Other conchies were sent to the camp at Dyce, situated on a windswept hillside, which is now used as a long-stay car park for Aberdeen airport. They lived in army surplus tents that leaked in the rain and worked smashing granite in the nearby quarry. "The men slept on straw paliases (mattresses) on the ground and they were not permitted to build up with stones or wood to get off the bare ground. So it was very cold and when it was wet, they were on a hill, so the water just ran straight down through their tents."
One of the men in the camp was 20-year-old Walter Roberts, from Bredbury near Stockport, who had refused military service saying he was a Christian who had always renounced violence. Roberts had already been weakened by months in prison when he was sent to the camp. He died from pneumonia on 8 September, five days after his arrival. A Home Office delegation, including some MPs, was rapidly dispatched to Dyce and shown around the camp by the inmates."
"A month later, on 19 October, there was a big debate in parliament about it and at the end of the debate the chairman of the Home Office committee that had come up, a chap called William Brace MP, announced suddenly that the camp was closing. They had decided it would cost too much to make the necessary adjustments, repairs, and arrangements and it would close. The camp closed at the end of October."

Roberts had written home: "All these fellows here are exceedingly kind and are looking after me...”

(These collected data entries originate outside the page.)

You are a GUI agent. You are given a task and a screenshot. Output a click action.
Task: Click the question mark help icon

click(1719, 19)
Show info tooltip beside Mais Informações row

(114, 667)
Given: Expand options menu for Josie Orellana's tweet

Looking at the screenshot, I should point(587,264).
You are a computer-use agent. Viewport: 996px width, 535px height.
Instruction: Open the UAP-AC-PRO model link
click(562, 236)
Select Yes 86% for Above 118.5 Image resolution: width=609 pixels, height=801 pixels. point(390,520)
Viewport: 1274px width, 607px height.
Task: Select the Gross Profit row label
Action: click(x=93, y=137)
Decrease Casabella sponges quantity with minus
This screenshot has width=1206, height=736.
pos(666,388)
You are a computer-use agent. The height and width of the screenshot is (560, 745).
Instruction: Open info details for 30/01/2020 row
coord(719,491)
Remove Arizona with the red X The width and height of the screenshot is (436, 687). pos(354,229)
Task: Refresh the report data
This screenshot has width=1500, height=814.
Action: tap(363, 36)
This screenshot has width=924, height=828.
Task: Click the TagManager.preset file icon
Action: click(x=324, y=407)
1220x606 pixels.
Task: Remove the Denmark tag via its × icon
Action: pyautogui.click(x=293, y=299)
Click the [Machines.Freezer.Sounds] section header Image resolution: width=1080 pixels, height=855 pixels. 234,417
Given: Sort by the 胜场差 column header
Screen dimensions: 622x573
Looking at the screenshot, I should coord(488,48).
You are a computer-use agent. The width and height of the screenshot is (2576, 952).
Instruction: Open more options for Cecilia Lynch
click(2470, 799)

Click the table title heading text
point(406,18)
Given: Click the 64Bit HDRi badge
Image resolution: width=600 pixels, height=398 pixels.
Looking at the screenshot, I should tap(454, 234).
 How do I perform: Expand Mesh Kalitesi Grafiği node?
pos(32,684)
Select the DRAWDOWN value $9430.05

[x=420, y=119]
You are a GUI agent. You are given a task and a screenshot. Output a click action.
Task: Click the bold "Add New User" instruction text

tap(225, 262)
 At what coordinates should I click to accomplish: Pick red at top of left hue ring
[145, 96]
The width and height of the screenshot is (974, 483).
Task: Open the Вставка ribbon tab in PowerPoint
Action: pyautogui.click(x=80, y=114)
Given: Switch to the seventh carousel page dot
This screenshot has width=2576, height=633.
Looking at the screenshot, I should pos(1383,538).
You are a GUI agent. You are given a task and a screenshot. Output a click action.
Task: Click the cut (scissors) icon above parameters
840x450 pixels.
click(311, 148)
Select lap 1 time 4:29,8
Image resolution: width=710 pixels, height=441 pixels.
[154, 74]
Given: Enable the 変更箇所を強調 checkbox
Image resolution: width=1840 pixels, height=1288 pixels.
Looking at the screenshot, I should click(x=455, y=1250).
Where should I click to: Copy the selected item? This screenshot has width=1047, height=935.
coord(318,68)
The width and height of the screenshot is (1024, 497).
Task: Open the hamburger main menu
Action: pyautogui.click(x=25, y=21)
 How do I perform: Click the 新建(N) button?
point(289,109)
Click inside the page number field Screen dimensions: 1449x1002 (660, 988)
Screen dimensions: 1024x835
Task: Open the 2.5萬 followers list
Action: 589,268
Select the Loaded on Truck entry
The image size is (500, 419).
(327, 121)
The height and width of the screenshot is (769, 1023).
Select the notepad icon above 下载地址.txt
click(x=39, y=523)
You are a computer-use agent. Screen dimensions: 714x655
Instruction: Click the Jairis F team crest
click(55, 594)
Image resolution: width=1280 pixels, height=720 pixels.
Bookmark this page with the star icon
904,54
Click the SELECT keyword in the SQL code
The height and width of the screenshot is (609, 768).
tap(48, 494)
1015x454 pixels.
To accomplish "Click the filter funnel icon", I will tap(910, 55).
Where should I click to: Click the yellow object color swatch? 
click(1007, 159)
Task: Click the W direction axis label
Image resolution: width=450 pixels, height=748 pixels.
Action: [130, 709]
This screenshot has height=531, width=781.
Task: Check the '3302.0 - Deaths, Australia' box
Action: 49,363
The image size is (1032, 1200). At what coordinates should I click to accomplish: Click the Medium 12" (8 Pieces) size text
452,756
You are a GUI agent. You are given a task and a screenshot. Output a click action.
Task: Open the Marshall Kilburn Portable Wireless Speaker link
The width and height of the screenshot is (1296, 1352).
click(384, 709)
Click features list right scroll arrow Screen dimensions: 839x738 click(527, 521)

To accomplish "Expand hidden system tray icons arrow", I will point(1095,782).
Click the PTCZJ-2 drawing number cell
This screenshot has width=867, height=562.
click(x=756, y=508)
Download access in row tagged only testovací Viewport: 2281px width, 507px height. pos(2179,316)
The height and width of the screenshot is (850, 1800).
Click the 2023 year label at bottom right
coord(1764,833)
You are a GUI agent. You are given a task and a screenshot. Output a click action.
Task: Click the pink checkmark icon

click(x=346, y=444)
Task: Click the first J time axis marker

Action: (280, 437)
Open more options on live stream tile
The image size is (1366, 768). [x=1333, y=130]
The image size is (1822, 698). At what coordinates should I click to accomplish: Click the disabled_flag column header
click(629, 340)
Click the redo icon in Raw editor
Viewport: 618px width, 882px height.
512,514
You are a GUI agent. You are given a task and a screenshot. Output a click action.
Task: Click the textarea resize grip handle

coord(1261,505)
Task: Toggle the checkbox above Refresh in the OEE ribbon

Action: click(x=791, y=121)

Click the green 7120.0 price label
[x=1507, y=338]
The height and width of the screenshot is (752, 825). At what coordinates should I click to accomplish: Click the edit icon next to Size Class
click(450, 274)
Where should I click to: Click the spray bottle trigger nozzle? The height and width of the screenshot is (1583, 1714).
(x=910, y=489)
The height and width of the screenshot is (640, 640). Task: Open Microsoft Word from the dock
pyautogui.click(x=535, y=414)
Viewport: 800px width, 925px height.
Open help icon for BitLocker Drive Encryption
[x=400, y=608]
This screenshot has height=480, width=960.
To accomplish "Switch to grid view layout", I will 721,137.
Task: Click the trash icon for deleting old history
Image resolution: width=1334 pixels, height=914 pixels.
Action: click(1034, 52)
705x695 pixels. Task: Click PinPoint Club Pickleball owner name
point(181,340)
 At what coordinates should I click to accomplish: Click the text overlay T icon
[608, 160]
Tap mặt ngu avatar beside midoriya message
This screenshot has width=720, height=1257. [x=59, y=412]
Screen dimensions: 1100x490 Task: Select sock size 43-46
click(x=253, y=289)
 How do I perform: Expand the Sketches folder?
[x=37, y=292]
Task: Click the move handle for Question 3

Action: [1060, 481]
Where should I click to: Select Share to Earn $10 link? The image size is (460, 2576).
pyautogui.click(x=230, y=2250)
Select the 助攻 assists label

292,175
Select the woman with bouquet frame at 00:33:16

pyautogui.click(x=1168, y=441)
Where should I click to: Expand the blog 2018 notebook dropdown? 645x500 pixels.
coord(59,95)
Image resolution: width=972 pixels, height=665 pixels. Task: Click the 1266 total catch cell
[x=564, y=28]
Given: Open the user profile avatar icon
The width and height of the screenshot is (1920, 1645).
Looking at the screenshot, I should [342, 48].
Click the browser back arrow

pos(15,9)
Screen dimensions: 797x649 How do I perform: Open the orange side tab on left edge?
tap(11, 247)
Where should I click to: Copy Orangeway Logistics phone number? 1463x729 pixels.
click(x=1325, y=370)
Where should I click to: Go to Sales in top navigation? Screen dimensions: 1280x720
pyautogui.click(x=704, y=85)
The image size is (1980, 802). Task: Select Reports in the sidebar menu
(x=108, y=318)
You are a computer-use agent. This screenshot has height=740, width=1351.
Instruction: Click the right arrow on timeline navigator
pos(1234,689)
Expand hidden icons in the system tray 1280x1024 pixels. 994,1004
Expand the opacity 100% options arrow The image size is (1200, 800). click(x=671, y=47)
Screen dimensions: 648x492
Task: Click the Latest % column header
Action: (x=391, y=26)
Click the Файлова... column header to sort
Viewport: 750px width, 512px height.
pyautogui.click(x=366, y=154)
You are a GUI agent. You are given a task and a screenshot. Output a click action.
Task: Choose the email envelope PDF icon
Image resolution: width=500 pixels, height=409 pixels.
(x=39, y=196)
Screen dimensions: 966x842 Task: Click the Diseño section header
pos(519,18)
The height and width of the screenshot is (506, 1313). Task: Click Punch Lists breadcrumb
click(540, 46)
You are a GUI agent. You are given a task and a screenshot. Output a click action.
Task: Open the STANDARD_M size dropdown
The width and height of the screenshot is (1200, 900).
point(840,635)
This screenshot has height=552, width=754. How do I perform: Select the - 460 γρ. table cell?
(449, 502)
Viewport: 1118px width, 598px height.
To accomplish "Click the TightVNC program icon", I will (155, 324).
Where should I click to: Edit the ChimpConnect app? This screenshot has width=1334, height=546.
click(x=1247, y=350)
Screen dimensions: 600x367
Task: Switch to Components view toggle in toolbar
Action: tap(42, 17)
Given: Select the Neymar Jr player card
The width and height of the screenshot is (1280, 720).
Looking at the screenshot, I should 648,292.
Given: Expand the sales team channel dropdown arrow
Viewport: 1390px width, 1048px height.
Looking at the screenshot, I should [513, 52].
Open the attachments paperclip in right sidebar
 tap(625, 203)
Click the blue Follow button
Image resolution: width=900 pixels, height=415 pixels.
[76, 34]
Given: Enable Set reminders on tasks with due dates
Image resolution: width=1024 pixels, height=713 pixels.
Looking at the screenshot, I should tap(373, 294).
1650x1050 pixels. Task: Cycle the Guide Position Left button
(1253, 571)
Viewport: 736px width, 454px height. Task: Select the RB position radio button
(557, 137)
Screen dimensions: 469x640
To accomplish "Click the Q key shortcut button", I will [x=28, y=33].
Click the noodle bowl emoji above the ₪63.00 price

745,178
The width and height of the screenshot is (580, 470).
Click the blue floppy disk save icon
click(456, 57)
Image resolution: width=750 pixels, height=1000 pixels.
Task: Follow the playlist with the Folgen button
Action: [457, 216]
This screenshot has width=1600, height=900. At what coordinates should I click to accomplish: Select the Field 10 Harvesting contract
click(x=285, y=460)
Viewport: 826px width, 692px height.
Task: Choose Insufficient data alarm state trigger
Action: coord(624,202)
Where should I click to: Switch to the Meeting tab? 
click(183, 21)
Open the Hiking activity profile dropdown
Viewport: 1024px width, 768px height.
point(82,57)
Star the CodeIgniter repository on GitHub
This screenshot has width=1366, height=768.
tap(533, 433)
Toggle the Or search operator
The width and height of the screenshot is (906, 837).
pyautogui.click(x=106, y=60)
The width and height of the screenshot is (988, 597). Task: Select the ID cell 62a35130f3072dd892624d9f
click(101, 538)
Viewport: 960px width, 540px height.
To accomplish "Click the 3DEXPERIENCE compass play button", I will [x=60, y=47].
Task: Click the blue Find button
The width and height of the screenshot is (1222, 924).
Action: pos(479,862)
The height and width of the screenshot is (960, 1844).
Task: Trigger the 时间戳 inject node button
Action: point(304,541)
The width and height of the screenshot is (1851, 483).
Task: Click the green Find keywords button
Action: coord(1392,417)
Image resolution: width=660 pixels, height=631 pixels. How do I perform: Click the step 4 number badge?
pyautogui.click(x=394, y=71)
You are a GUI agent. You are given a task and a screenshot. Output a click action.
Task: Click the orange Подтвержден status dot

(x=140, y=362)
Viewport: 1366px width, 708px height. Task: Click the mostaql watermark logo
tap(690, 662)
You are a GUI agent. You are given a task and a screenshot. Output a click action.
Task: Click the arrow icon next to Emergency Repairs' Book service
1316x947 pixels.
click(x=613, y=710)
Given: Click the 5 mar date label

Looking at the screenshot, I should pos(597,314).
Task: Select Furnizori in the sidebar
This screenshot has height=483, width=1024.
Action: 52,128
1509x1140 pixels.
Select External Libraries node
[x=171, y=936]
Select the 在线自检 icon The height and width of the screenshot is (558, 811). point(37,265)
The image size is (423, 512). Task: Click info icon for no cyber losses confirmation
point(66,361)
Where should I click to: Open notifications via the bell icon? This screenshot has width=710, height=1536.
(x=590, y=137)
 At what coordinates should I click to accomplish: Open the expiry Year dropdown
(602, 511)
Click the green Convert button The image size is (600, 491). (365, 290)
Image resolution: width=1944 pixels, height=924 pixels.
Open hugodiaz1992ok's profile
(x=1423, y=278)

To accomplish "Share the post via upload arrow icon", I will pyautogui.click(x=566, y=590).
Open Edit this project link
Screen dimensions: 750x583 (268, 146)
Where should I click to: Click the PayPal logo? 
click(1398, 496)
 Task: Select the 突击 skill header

Bromberger is second from left at the back in the group photograph of 15 men in front of a pile of stones at Dyce. The name stands out in the caption provided by David Boulton (Objection Overruled, 2014, opp. frontispiece)  among the British-looking surnames of most of the others, and may have got him into bother even before he became a ‘conchie’, given the wartime hostility to anything perceived as German. According to the 1911 census, however, he and his immediate family – parents and two older sisters – were all London born. All their given names were more or less English-sounding, except perhaps for "Rosa". His father was described as a ‘Manufacturers Agent Dry Goods’; one sister at 21 was a Commercial Traveller while the other, aged 17 was an Apprentice; Frederick at 15 was still at school. In 1916 he was 21, single, and his occupation was as clerk to a firm of chartered accountants in Victoria Street, London.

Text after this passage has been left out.